Editorial: There's still something toxic in Eleventh Night bonfire culture

Bonfires will be lit in loyalist districts across the north this evening and in almost all cases, they will be accompanied by community events and festivities.

It is important to acknowledge that many of these will pass off without controversy or trouble. And while visiting an Eleventh Night bonfire may not appeal to the overwhelming majority of people in Northern Ireland – including many unionists – it is nonetheless essential that in a pluralist society various traditions, however anachronistic they may seem, are accommodated.

However, the right to celebrate cherished shibboleths has to be balanced against wider responsibilities. That must include ending the naked sectarianism which is still paraded at far too many bonfires, including the burning of flags, GAA symbols and posters of nationalist politicians.

The burning of tyres, once synonymous with the Eleventh Night, seems to have ended, but there is still something toxic about bonfire culture.

A pyre at Moygashel in Co Tyrone had initially attracted attention because a boat had been placed on top of it bearing a slogan questioning the future of the Good Friday Agreement. This was an imaginative way of drawing attention to a political message, albeit one with which this newspaper would firmly disagree. But in an aggressively sectarian and hostile act, a tricolour and a poster of Taoiseach Leo Varadkar were also burned.

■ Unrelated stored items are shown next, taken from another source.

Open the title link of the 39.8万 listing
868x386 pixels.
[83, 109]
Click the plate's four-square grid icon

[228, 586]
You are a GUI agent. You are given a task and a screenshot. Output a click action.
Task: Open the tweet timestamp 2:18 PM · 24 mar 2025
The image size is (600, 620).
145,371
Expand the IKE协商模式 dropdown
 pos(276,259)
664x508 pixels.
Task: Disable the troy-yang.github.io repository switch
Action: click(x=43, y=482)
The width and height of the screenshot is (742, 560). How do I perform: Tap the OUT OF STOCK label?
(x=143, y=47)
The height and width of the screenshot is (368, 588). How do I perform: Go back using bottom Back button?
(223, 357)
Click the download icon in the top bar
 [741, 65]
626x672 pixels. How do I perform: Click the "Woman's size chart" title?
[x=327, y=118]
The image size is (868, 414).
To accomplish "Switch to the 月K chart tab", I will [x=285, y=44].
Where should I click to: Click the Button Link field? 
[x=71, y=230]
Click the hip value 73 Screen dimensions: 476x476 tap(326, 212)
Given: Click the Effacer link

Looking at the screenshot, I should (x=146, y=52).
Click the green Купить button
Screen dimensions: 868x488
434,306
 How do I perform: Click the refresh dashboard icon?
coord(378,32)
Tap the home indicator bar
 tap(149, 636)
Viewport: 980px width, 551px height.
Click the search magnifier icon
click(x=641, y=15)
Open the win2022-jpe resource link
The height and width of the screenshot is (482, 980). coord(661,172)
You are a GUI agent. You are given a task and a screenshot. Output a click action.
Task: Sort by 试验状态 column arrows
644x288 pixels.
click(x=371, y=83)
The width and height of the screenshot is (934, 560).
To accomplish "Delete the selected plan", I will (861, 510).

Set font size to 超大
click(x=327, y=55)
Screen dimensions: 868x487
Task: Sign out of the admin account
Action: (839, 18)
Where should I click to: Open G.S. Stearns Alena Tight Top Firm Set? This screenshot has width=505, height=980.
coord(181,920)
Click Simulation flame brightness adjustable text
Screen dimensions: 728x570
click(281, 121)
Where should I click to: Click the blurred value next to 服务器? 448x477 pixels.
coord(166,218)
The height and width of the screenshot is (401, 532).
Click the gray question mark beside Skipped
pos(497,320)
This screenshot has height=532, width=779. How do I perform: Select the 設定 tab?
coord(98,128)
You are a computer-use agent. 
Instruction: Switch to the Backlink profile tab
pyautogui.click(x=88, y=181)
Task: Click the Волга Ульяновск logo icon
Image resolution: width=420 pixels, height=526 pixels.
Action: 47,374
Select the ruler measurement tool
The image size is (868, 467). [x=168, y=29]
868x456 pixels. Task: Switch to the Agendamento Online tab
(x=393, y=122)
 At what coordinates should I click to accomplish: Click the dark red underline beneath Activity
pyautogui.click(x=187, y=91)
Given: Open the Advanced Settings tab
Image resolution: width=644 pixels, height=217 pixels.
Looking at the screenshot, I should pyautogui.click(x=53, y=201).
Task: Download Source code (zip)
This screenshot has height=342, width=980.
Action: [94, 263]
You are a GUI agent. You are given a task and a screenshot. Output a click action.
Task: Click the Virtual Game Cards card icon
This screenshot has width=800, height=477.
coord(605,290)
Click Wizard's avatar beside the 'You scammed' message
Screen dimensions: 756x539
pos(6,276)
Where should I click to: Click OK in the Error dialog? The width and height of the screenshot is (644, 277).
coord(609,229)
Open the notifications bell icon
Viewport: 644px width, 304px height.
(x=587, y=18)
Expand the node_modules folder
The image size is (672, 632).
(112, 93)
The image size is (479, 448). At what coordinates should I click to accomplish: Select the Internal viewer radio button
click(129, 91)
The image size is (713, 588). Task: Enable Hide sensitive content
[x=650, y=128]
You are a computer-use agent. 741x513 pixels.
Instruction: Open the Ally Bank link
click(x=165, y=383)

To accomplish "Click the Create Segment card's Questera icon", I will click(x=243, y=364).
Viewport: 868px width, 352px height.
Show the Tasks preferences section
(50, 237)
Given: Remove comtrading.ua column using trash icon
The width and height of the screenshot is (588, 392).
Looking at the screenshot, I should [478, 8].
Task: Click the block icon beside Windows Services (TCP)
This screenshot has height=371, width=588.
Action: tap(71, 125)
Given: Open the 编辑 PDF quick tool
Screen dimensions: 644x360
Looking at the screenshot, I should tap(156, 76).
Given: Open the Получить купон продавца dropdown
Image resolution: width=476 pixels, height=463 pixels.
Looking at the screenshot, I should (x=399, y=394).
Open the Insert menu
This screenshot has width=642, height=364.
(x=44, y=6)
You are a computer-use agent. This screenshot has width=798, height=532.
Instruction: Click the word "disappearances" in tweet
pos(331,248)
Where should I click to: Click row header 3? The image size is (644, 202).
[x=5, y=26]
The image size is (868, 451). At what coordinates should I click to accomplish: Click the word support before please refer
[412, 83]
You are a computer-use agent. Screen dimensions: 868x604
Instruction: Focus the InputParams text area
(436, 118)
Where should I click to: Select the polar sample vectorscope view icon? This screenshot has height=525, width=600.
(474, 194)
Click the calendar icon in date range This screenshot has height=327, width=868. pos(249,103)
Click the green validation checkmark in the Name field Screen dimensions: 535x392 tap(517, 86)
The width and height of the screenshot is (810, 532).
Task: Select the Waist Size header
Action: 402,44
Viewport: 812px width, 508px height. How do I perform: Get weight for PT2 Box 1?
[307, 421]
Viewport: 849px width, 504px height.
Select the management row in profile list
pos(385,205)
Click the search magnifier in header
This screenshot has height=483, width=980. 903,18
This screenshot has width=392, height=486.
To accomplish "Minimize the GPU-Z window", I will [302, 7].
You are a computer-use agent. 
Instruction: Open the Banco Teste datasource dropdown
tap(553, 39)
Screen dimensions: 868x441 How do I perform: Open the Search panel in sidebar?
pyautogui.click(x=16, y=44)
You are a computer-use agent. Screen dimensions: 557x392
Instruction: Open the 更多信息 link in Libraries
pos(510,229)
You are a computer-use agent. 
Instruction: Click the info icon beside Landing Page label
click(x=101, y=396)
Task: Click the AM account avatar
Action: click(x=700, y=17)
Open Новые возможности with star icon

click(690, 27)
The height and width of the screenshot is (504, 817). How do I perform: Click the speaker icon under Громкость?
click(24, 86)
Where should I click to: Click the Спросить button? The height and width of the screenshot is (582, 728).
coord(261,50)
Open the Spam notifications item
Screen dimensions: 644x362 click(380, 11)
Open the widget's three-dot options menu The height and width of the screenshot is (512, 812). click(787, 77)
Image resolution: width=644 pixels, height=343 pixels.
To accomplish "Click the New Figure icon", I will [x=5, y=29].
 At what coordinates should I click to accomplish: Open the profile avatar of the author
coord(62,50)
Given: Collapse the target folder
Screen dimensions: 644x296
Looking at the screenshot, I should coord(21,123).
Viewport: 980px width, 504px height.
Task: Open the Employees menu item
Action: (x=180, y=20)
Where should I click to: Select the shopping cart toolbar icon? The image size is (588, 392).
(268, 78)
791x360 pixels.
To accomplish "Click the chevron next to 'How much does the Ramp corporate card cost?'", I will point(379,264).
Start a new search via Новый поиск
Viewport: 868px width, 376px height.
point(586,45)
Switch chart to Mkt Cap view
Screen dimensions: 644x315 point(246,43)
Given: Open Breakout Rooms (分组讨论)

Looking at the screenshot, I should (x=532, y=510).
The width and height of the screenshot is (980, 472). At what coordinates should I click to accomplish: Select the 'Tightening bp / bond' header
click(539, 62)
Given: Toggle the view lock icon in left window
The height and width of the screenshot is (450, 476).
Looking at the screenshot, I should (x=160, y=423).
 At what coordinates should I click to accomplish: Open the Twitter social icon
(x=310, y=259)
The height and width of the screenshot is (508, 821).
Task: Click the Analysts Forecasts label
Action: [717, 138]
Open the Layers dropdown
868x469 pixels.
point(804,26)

The PSNI says it is treating the episode as a "hate-related incident". Sadly, it is one likely to be repeated at other locations, despite the condemnation of unionist leaders.

As this newspaper has highlighted, loyalist paramilitaries still exercise control through bonfires and events linked to the Twelfth. Too many bonfires are built without regard for public property and safety. It is absurd that heat protectors have had to be installed to protect 4G pitches beside the Lisnasharragh pyre in east Belfast, for example, or that the fire service routinely need to douse houses to stop them burning. The potential for injury and the squandering of publicly funded resources and facilities is appalling.

There is a better way. Mutual respect is not only possible, but is also being put into practice; in Moneymore on Sunday, for example, the triumphant All-Ireland-winning Derry minors were applauded by Orangemen who also delayed the start of their parade to let the team bus through the village.

In the Republic, Green Party TD Patrick Costello has called for the Twelfth to be made a public holiday - an interesting proposal that merits consideration.

Tensions around parades have been defused; that must also be possible with bonfires.